### What is being asked
Format as a JSON list of strings the lines of the material starting with the line that contains "Click the save-to-device icon in address bar" and continuing through the end of the material, with one string per line and blank lines omitted. Leave the pictures out of the answer.

____

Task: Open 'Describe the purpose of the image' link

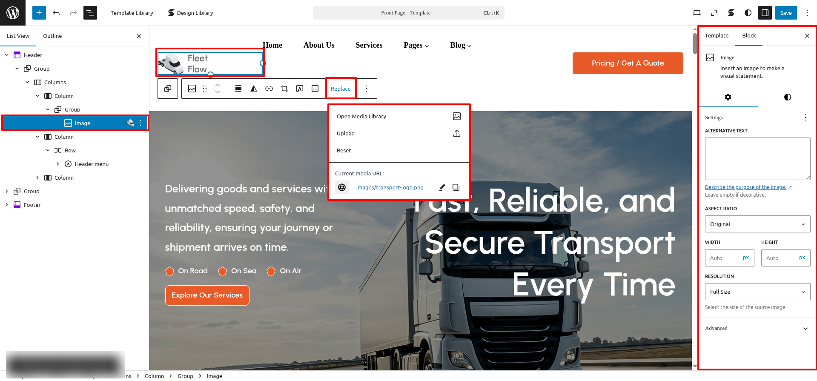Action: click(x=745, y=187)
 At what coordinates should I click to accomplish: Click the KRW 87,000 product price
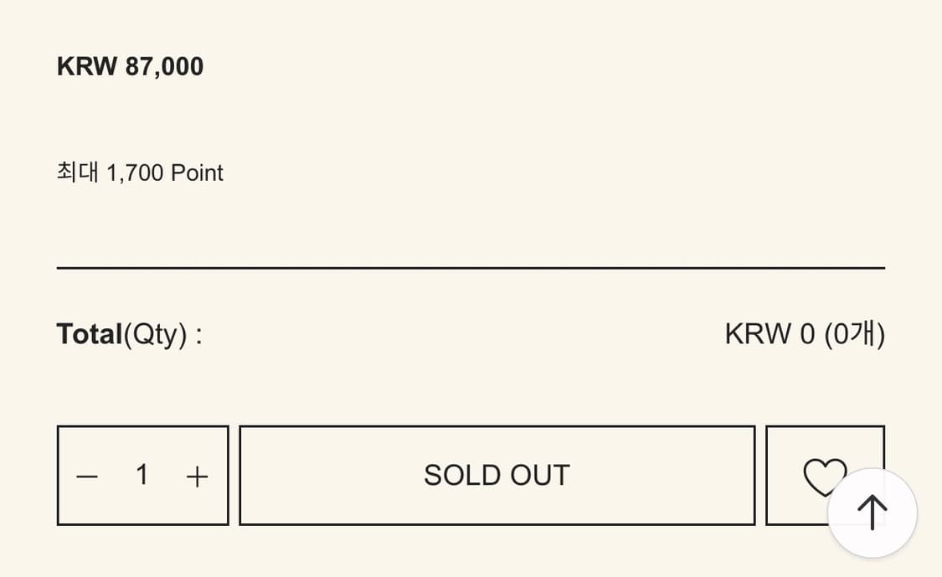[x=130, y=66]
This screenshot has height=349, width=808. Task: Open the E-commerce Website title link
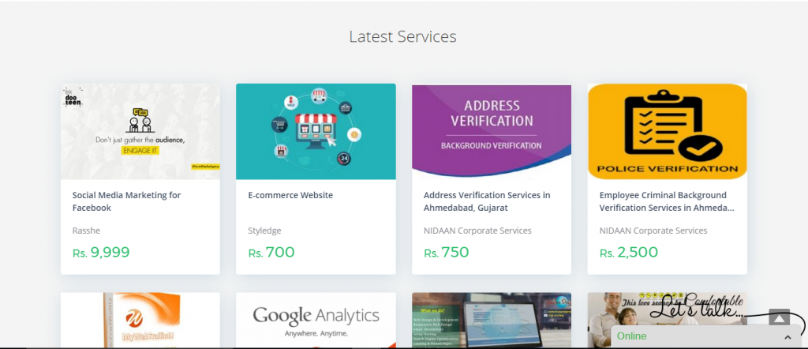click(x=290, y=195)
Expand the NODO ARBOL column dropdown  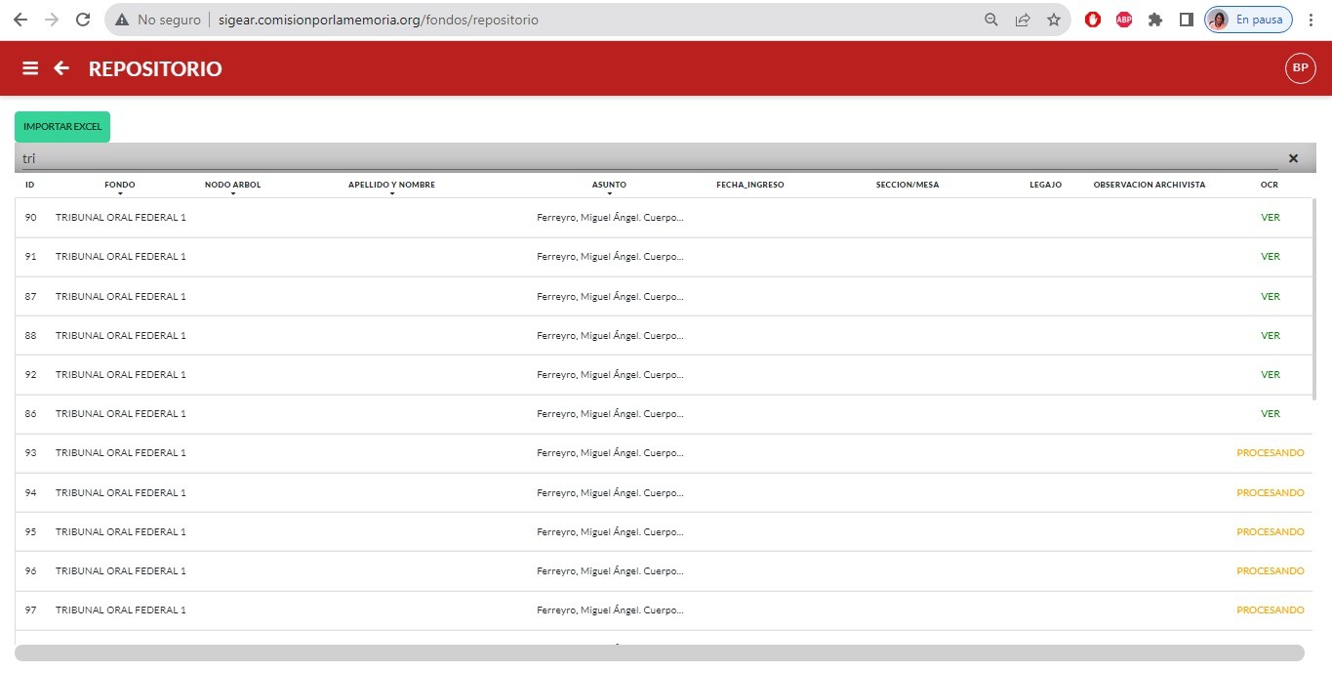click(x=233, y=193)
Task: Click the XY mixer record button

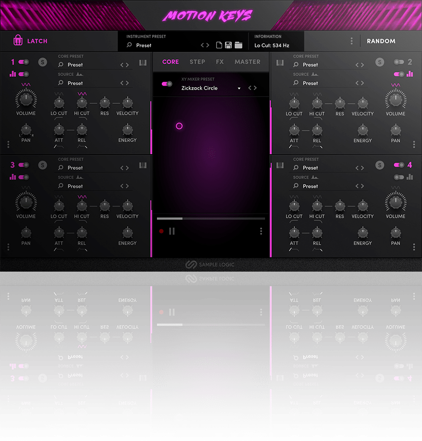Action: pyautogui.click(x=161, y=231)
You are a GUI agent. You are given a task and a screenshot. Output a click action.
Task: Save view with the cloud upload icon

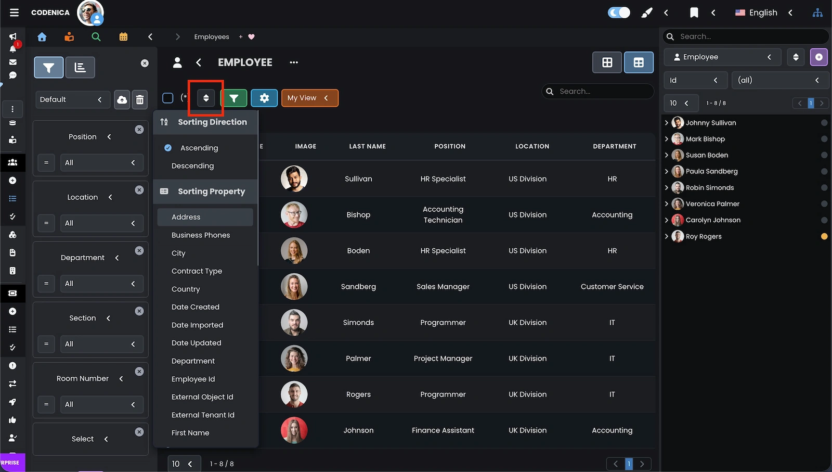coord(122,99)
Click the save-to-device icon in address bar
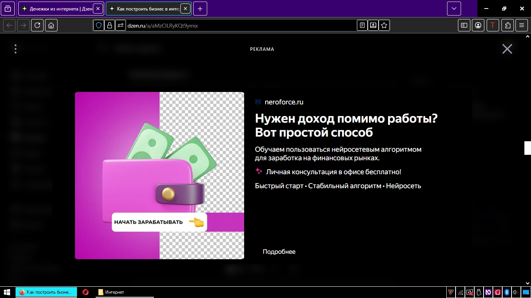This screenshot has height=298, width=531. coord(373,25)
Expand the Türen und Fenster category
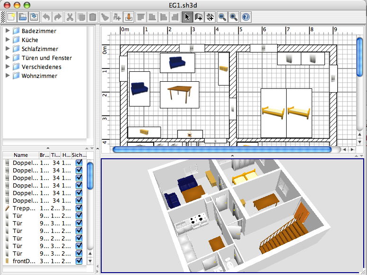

____

### Answer to this exercise
[
  "Click the save-to-device icon in address bar",
  "This screenshot has height=298, width=531. coord(373,25)",
  "Expand the Türen und Fenster category"
]